* [The input]
--
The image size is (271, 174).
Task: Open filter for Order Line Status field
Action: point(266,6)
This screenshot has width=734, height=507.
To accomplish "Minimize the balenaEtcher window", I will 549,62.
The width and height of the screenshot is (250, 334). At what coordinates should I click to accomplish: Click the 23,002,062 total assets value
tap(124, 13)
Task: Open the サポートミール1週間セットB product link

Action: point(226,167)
--
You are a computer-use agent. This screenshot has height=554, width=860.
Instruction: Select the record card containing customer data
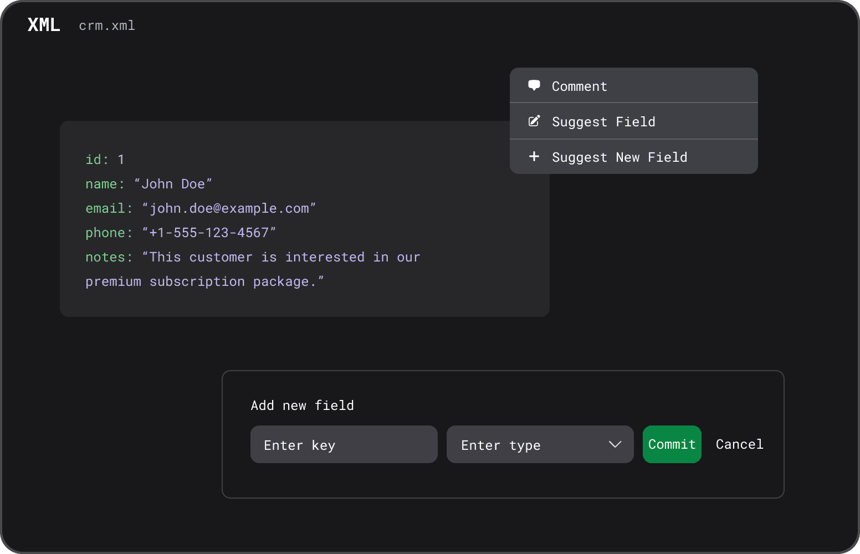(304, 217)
--
* [What you have to do]
Only the lines of the data holding the string "This" are wanted; copy each of them.

* [Result]
This screenshot has width=734, height=507.
You are a computer-use agent. This screenshot has height=554, width=860.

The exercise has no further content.